Thursday, May 1, 2008

blue like jazz

like I said yesterday, I read the book about 3 years ago for fun & now I'm reading it again, of course for fun, but also strategically to take some good stuff away. If you've never read it, you will really enjoy it (I promise) and can buy Blue Like Jazz here. Donald Miller is probably one of the most "easily readable" & fun to read authors I have read. He's just an amazing storyteller.

so, not in any professional sort of way, here are some of my personal takeaways from the 1st half of the book - as well as my own thoughts regarding them...

- "my Sunday school classes did much to help us memorize commandments and little to teach us how God was and how to relate to Him..." - man, we've (the church) gotta do something to fix this! we'll jack up the generations after us if we don't.

- "Some people skip through life; some people are dragged through it."

- "if he [satan] can sink a man's mind into habit, he will prevent his heart from engaging God."

- not really a takeaway here, i just love this. it made me laugh = Donald on never owning a television... "however, I visited a church in the suburbs, and there was this blowhard preacher talking about how television rots your brain. He said that when we are watching television our minds are working no harder than when we are sleeping. I thought that sounded heavenly. I bought one that afternoon." [that's gotta make you smile]

- this ending to a poem by C.S. Lewis and Miller's question made me put the book down & think introspectively:
Peace, reassurance, pleasure, are the goals I seek,
I cannot crawl one inch outside my proper skin;
I talk of love -- a scholar's parrot may talk Greek --
But, self-imprisoned, always end where I begin.
"I sat there above the city wondering if I was like the parrot in Lewis' poem, swinging in my cage, reciting Homer, all the while having no idea what I was saying."
[wow, we definitely do this in the church! we talk pretty big & half the time I bet we don't know what the heck we're saying...]

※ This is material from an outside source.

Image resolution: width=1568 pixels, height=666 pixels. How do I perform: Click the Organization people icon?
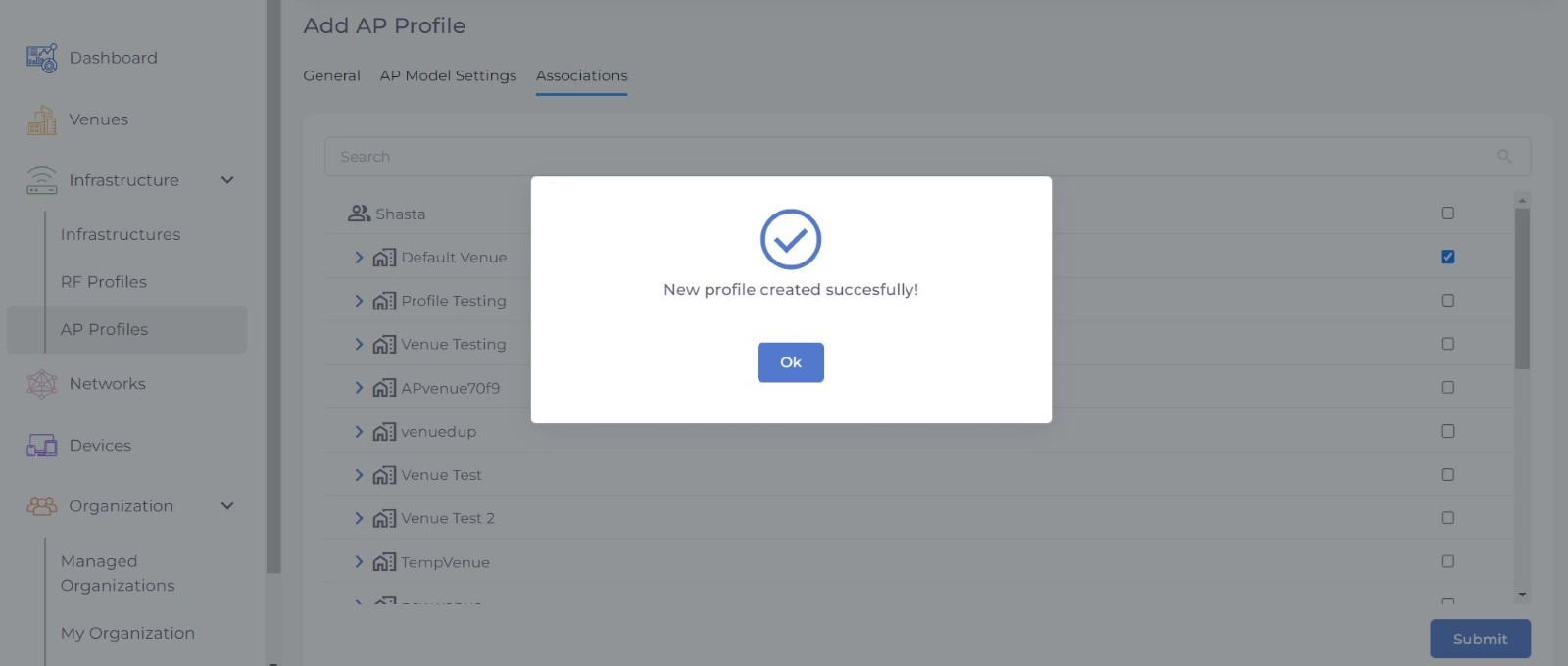[x=41, y=506]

- "Nothing is going to change in the Congo until you and I figure out what is wrong with the person in the mirror."

- "The elements of story began to parallel my understanding of Christian spirituality." [setting, conflict, climax, resolution...]



- here it is, straight from the heart of an "outsider", how they interact with the gospel = "I was judging the idea, not by its merit, but by the fashionable or unfashionable delivery of the message." - we have SO got to realize this! it's a fact. the gospel is the most relevant thing in the world, so if we make it irrelevant or "unfashionable" as Miller puts it, aren't we defaming God's name? not to mention the fact we're turning "outsiders" away unecessarily.

- "Interacting with these guys showed me how shallow and self-centered my Christian faith had become. Many of the students [at Reed College] hated the idea of God, and yet they cared about people more than I did." - isn't this the truth? that's pretty messed up. without loving each other people have absolutely NO REASON to believe there's anything different or good about us (John 13:35 - read it the next time you're hanging out with your Pharisee homeboys & you think your right belief is ok instead of your right actions).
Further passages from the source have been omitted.